* Task material
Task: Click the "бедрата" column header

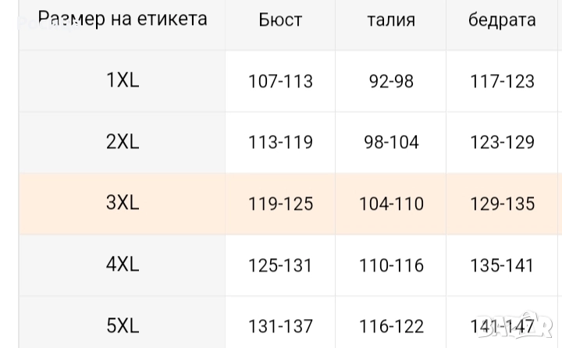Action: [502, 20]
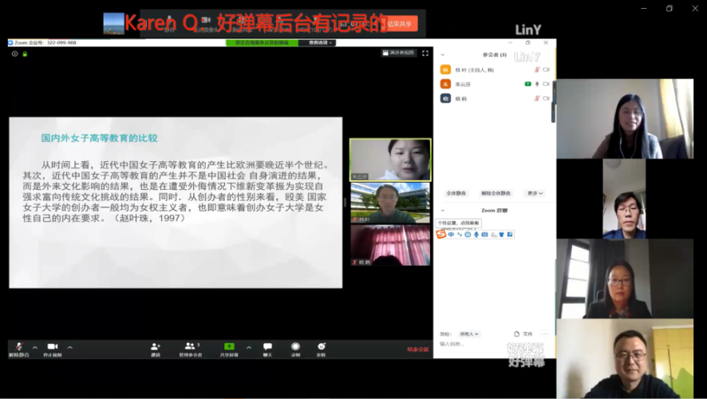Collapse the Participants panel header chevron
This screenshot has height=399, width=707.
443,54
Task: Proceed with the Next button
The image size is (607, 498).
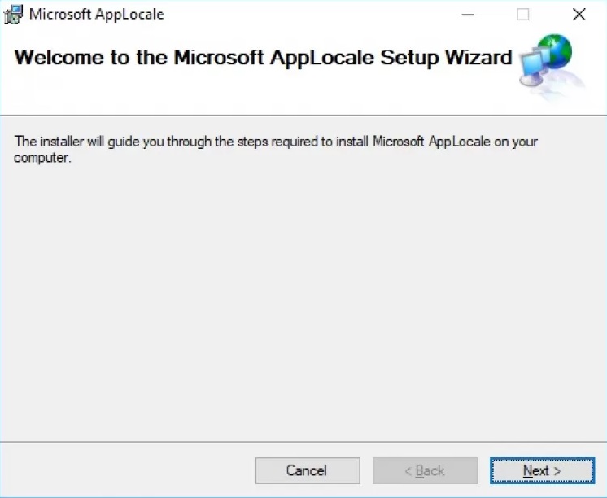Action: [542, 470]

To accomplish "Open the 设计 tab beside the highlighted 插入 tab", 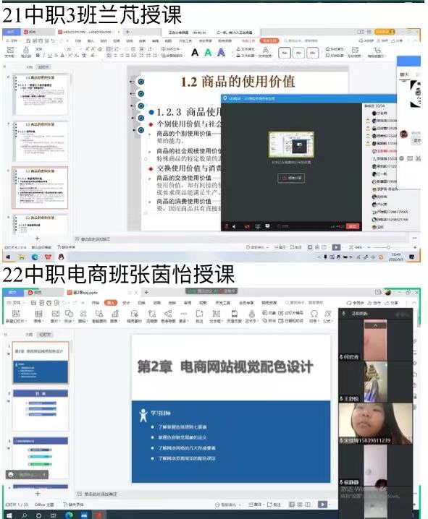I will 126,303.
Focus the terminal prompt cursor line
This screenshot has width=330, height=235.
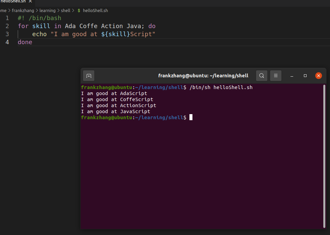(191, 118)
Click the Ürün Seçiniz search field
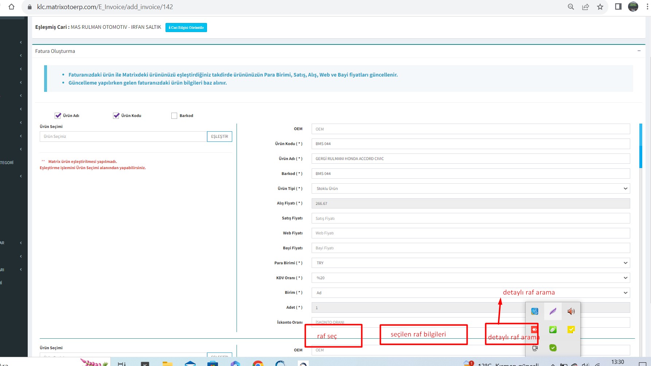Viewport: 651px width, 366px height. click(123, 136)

* What is required
Count the lines in the entries above that contain the string "screenshot", matching case exactly. Give only the number.

* The reply
2